Lucy Bartley, Samuel’s mother, earlier helped write an inclusion policy for St Leonard’s, which has boasted of its access and inclusion commitment on promotional literature.
Meanwhile, Lambeth is proposing to bus Samuel to another school three miles away. Comments his father: “As things stand, Samuel will be sent outside his familiar church, local community and the network of relationships vital to his long-term development.
“His sense of being ‘different’ will be heightened because he will be transported on an LEA bus, rather than driving himself around the corner with his friends and sisters.
“Any new relationships that he does make will be with children who live miles away. And as any parent knows, it is often relationships formed at the school gates that facilitate a young child's social life. We will be unable to participate in that.”
Though he has severe disabilities, Samuel is a bright child with a wide range of interests. His parents say they are especially disappointed by the attitude of the diocese, and the school itself, to the situation.
The parents have had Samuel's admission deferred by six months, specifically to allow the school and the diocese to come up with an approach which they hope will be more compassionate, imaginative and constructive.
Jonathan Bartley comments; “We have tried to find ways of creating a ‘let’s see how we can tackle this problem together’ approach. But we have met a wall of bureaucracy. They don’t recognize that this is not just about one child, it’s about keeping faith with disabled children as a whole.”
Lambeth Council says it has a total budget of £250,000 for access and inclusion works affecting 55 schools in the current financial year.
A disability rights advocate told Ekklesia: “This is an utter disgrace. But the solution isn’t to deny the needs of particular children, it’s to challenge the huge gap between rhetoric and actual financial commitment on the part of government, business, groups like the churches who sponsor schools, and the community.
“Trying to shift the blame on parents – as if they are somehow unreasonable for expecting inclusion to mean something, is unhelpful and unfair.”
Jonathan Bartley adds: “Our admission appeal won't be heard by the Special Educational Needs and Disability Tribunal until at least September 2007. But all 30 places in what would be Samuel's class were allocated in April.”
He comments: “Needless to say, I have resigned as a governor at St Leonard's, and our relationship with the school is tense, which is incredibly difficult for our eight-year-old daughter. Indeed, when we collect her at the school gate, many of the governors - former friends - struggle to meet our gaze.”
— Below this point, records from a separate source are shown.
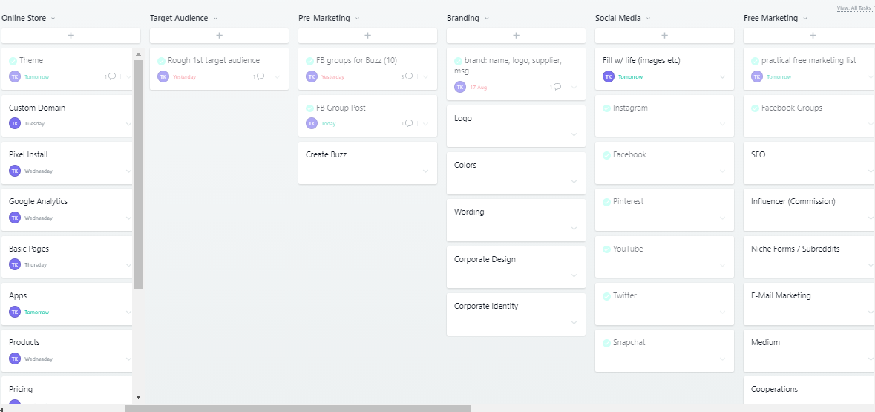Expand the Create Buzz card chevron
This screenshot has height=412, width=875.
point(425,171)
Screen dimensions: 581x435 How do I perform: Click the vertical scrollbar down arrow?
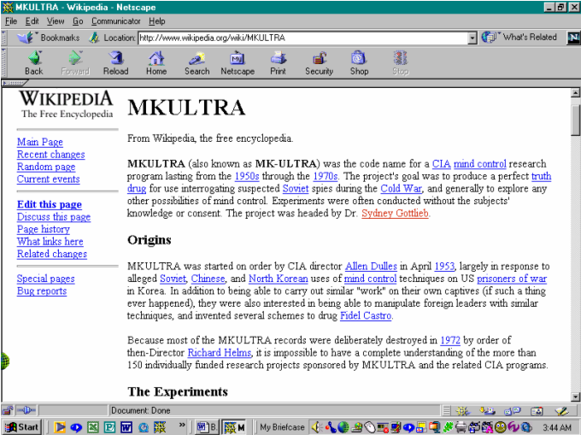coord(575,396)
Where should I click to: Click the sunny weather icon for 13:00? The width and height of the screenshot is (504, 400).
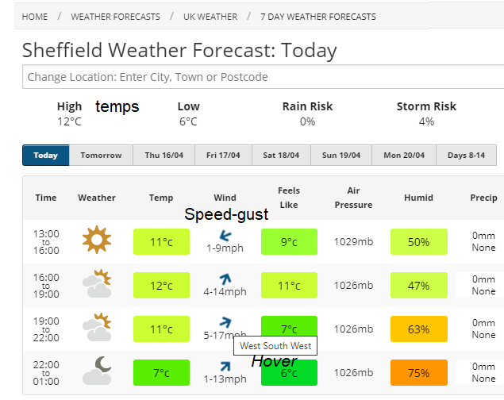click(x=97, y=240)
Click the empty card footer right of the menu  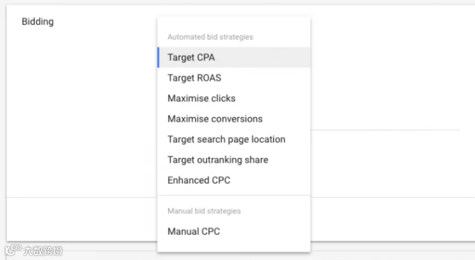tap(390, 219)
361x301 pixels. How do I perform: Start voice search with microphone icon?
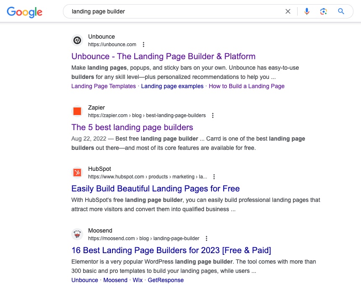click(x=307, y=12)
Jonathan Bartley is co-director of Ekklesia, the Christian think tank, which for a number of years (and quite independently of this particular example) has raised – and will continue to raise, says Bartley's directorial colleague Simon Barrow – "deep concerns about the policies of faith schools on inclusion, cohesion, admissions and employment."
Bartley commented: "Obviously Samuel's situation is very personal to our family, and our overriding concern is to do what is best for him. But we recognise, in raising the matter publicly, that this case is not just about my child. It is also about policies and practices which offer fairness and welcome to all children, whatever their needs. That is both the core Christian issue and the key educational one."